YOUR OBJECTIVE: Starting with the line that includes "Where should I", write out every remaining line of the records below exactly as it appears, leaving out any images.

EXTRACTED INFORMATION:
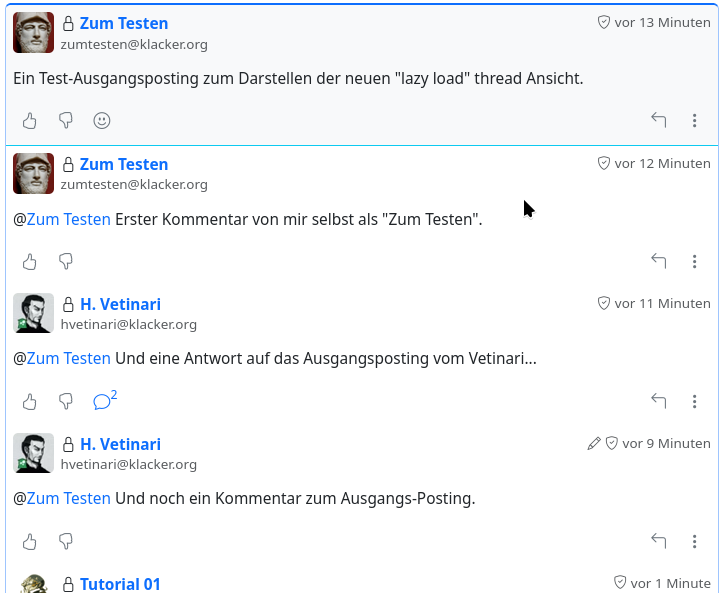Reply to the top post from 13 minutes ago
The image size is (723, 593).
pyautogui.click(x=658, y=121)
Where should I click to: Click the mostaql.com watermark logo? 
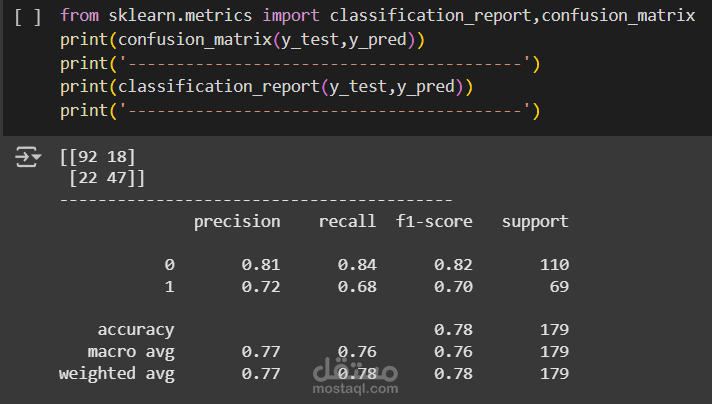[355, 375]
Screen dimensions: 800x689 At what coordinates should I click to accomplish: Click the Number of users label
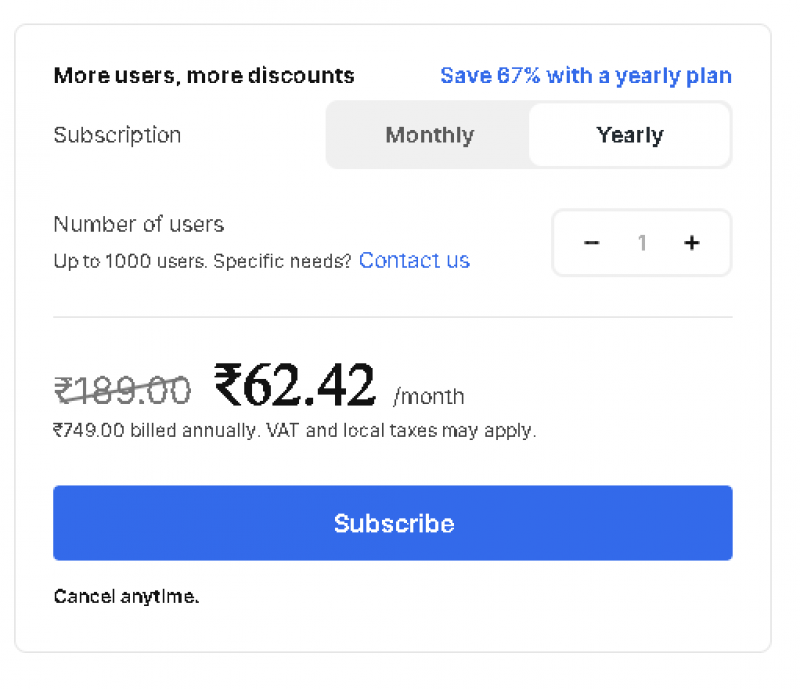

EXERCISE OUTPUT:
Where should I click to: Click the mostaql.com watermark logo? 
[355, 375]
Screen dimensions: 800x689 At what coordinates should I click to accomplish: Click the Number of users label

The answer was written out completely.